| R.I. | Dec 14, 1897

The record submitted in this case shows the following facts, viz.: On the 9th day of July, 1897, the plaintiff sued out of the District Court of the Eleventh Judicial District a writ of attachment against the defendant, returnable to said court on the 24th day of the same month. Service of said writ was made on the Moshassuck Valley R.R. Co., the garnishee therein named, on July 9, 1897, and again on the 15th day of the same month, for the purpose of attaching money in its hands belonging to the defendant. The writ was also duly served on the defendant, but was not entered in court. On the 21st day of July, 1897, the garnishee duly made a return to said court of the amount in its hands on the said 15th day of July, although the writ had not been entered as aforesaid.

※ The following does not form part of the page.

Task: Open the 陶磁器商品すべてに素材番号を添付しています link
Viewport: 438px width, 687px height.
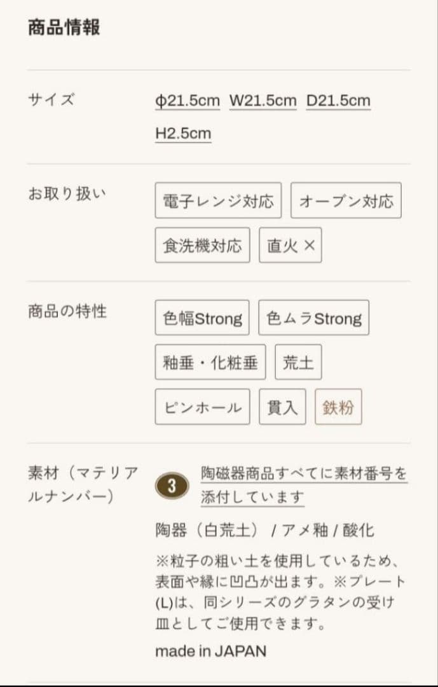Action: point(304,485)
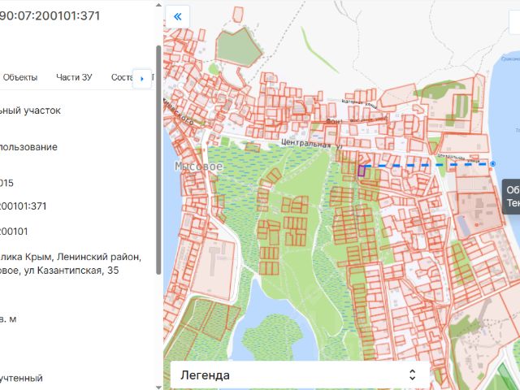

The writ in the case now before us was issued from the same court on said 24th day of July, it is for the same cause of action as the one first above mentioned, it was served on *316 the same garnishee, and the money attached in said former suit was again attached in this. These facts having been properly made to appear in the District Court, the defendant moved that the garnishee be discharged, but the motion was denied and the garnishee charged for the amount in its hands; whereupon the defendant duly excepted, and the case is before us on exception to said ruling and decision.

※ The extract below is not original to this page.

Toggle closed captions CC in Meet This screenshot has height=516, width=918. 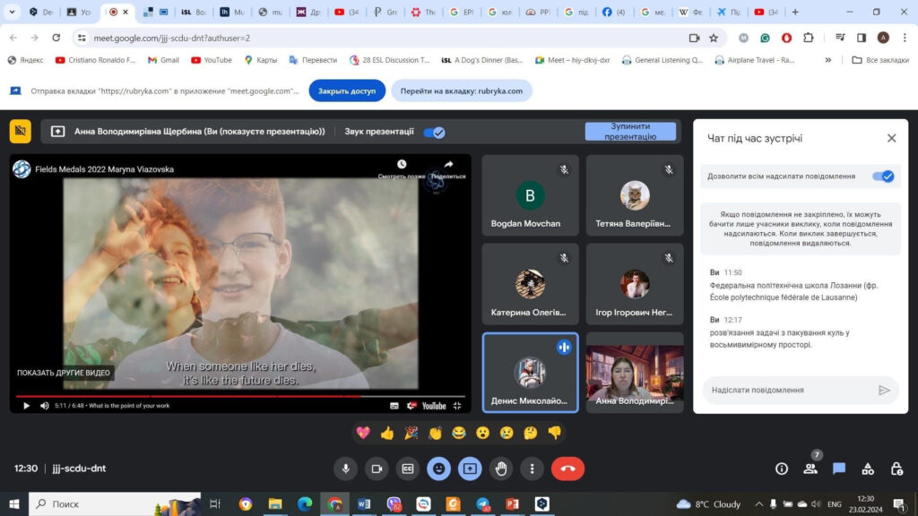(x=408, y=469)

We think the ruling was erroneous. The evident purpose of the plaintiff in the proceedings recited, taken as a whole and unexplained, was by successive attachments to secure a sufficient amount in the hands of the garnishee to pay his claim in full, regardless of the legal rights of the defendant. And while it was perfectly proper for the plaintiff to attach a sufficient amount to satisfy his claim on the first writ, either by successive attachments thereon, within the time allowed for the service and before the return day thereof, or by a writ of mesne process issued after the entry thereof in court (Gen. Laws R.I. cap. 252, § 17), yet it was an abuse of legal process to go as far as he could on the first writ and then, without entering that, to sue out another for the same cause of action, and attach the same or an additional amount to satisfy his claim. The law abhors a multiplicity of suits for the same cause of action. If the plaintiff could abandon his first suit in this way and commence a second, he could also abandon a second, a fourth, and so on indefinitely, to the great annoyance and vexation of the defendant and also of the garnishee. To use the process of the court to thus tie up money in the hands of a garnishee until the amount shall become large enough to satisfy the plaintiff's claim, and then, without entering the writ or writs employed for this purpose, to commence a fresh suit by attaching the fund thus accumulated, not only works a wrong upon the defendant, but is a perversion of civil process, and cannot therefore be sanctioned. The principle that even a valid and lawful act cannot be accomplished by unlawful means, and that wherever such means are resorted to the law will interpose to restore the party injured thereby to his rights, is a salutary and well established doctrine of the law. Thus, in Ilsley v. *317 Nichols, 12 Pick. 270, it was held that an attachment made by breaking open a dwelling-house, and then attaching property therein, rendered said attachment unlawful and invalid. Shaw, C.J., in delivering the opinion of the court, said, amongst other things, that the law will "operate prospectively to prevent the acquisition of any lawful right by the excess and abuse of an authority given for useful and beneficial purposes."

The court will always see to it that its process, over which it has inherent control, is not abused or perverted to purposes of oppression. See McCusker v. Mitchell, 20 R.I. Part 1, 17.

The exception is sustained, and the case remitted to said District Court with direction to discharge the garnishee.